* [Aim of the task] Take the data that follows and return it exactly.

* [Exercise data]

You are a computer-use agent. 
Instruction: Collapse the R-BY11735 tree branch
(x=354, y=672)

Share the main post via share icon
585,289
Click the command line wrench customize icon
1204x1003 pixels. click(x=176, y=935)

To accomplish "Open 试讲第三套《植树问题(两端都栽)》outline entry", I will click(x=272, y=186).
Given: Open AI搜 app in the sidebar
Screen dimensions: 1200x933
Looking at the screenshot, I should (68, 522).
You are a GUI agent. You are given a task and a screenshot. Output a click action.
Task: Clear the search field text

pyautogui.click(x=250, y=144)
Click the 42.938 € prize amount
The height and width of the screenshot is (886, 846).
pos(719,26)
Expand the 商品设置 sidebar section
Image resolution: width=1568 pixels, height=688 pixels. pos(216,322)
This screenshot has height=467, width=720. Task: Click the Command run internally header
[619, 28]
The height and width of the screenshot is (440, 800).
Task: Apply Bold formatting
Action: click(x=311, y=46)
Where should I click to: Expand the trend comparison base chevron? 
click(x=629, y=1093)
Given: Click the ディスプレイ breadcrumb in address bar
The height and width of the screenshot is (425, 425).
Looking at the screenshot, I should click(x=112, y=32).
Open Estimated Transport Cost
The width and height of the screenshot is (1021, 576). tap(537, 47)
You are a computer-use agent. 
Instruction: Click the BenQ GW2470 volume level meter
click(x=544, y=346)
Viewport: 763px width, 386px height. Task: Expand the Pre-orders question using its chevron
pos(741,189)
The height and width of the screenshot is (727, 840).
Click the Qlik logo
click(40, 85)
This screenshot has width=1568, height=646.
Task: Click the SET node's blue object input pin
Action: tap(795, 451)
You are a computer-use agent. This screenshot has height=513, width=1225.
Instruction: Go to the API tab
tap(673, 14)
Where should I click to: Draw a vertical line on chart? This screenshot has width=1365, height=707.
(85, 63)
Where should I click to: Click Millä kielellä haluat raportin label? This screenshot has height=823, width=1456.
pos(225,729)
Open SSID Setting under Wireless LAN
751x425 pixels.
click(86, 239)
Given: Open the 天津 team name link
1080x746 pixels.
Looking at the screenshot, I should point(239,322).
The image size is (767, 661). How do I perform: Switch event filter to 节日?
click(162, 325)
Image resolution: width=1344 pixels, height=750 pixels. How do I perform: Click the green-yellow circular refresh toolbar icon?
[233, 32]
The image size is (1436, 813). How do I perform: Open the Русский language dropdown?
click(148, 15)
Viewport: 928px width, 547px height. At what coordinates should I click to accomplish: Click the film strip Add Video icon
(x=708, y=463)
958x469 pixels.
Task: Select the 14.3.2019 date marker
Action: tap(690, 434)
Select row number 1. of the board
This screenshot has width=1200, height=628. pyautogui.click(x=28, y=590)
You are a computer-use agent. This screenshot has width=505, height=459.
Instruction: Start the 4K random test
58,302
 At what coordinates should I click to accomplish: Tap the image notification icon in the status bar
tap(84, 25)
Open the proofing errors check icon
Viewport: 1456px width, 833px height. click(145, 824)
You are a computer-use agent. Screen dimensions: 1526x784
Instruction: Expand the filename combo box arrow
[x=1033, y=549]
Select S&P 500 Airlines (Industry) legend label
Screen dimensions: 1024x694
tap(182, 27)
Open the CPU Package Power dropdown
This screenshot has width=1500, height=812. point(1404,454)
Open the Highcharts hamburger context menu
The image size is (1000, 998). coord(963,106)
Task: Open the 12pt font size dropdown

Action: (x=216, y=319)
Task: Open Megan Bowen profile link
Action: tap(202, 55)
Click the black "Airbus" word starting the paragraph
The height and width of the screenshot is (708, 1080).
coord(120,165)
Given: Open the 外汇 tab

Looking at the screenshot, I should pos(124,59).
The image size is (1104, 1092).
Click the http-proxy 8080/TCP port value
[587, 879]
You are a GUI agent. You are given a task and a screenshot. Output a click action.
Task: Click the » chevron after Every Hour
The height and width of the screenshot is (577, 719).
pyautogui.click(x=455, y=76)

* [Response]
You are a computer-use agent. 
Instruction: Collapse the R-BY11735 tree branch
(x=354, y=672)

Share the main post via share icon
585,289
Click the command line wrench customize icon
1204x1003 pixels. click(x=176, y=935)

To accomplish "Open 试讲第三套《植树问题(两端都栽)》outline entry", I will click(x=272, y=186).
Given: Open AI搜 app in the sidebar
Screen dimensions: 1200x933
Looking at the screenshot, I should (68, 522).
You are a GUI agent. You are given a task and a screenshot. Output a click action.
Task: Clear the search field text

pyautogui.click(x=250, y=144)
Click the 42.938 € prize amount
The height and width of the screenshot is (886, 846).
pos(719,26)
Expand the 商品设置 sidebar section
Image resolution: width=1568 pixels, height=688 pixels. pos(216,322)
This screenshot has height=467, width=720. Task: Click the Command run internally header
[619, 28]
The height and width of the screenshot is (440, 800).
Task: Apply Bold formatting
Action: click(x=311, y=46)
Where should I click to: Expand the trend comparison base chevron? 
click(x=629, y=1093)
Given: Click the ディスプレイ breadcrumb in address bar
The height and width of the screenshot is (425, 425).
Looking at the screenshot, I should click(x=112, y=32).
Open Estimated Transport Cost
The width and height of the screenshot is (1021, 576). tap(537, 47)
You are a computer-use agent. 
Instruction: Click the BenQ GW2470 volume level meter
click(x=544, y=346)
Viewport: 763px width, 386px height. Task: Expand the Pre-orders question using its chevron
pos(741,189)
The height and width of the screenshot is (727, 840).
Click the Qlik logo
click(40, 85)
This screenshot has width=1568, height=646.
Task: Click the SET node's blue object input pin
Action: tap(795, 451)
You are a computer-use agent. This screenshot has height=513, width=1225.
Instruction: Go to the API tab
tap(673, 14)
Where should I click to: Draw a vertical line on chart? This screenshot has width=1365, height=707.
(85, 63)
Where should I click to: Click Millä kielellä haluat raportin label? This screenshot has height=823, width=1456.
pos(225,729)
Open SSID Setting under Wireless LAN
751x425 pixels.
click(86, 239)
Given: Open the 天津 team name link
1080x746 pixels.
Looking at the screenshot, I should point(239,322).
The image size is (767, 661). How do I perform: Switch event filter to 节日?
click(162, 325)
Image resolution: width=1344 pixels, height=750 pixels. How do I perform: Click the green-yellow circular refresh toolbar icon?
[233, 32]
The image size is (1436, 813). How do I perform: Open the Русский language dropdown?
click(148, 15)
Viewport: 928px width, 547px height. At what coordinates should I click to accomplish: Click the film strip Add Video icon
(x=708, y=463)
958x469 pixels.
Task: Select the 14.3.2019 date marker
Action: tap(690, 434)
Select row number 1. of the board
This screenshot has width=1200, height=628. pyautogui.click(x=28, y=590)
You are a computer-use agent. This screenshot has width=505, height=459.
Instruction: Start the 4K random test
58,302
 At what coordinates should I click to accomplish: Tap the image notification icon in the status bar
tap(84, 25)
Open the proofing errors check icon
Viewport: 1456px width, 833px height. click(145, 824)
You are a computer-use agent. Screen dimensions: 1526x784
Instruction: Expand the filename combo box arrow
[x=1033, y=549]
Select S&P 500 Airlines (Industry) legend label
Screen dimensions: 1024x694
tap(182, 27)
Open the CPU Package Power dropdown
This screenshot has width=1500, height=812. point(1404,454)
Open the Highcharts hamburger context menu
The image size is (1000, 998). coord(963,106)
Task: Open the 12pt font size dropdown

Action: (x=216, y=319)
Task: Open Megan Bowen profile link
Action: tap(202, 55)
Click the black "Airbus" word starting the paragraph
The height and width of the screenshot is (708, 1080).
coord(120,165)
Given: Open the 外汇 tab

Looking at the screenshot, I should pos(124,59).
The image size is (1104, 1092).
Click the http-proxy 8080/TCP port value
[587, 879]
You are a GUI agent. You are given a task and a screenshot. Output a click action.
Task: Click the » chevron after Every Hour
The height and width of the screenshot is (577, 719).
pyautogui.click(x=455, y=76)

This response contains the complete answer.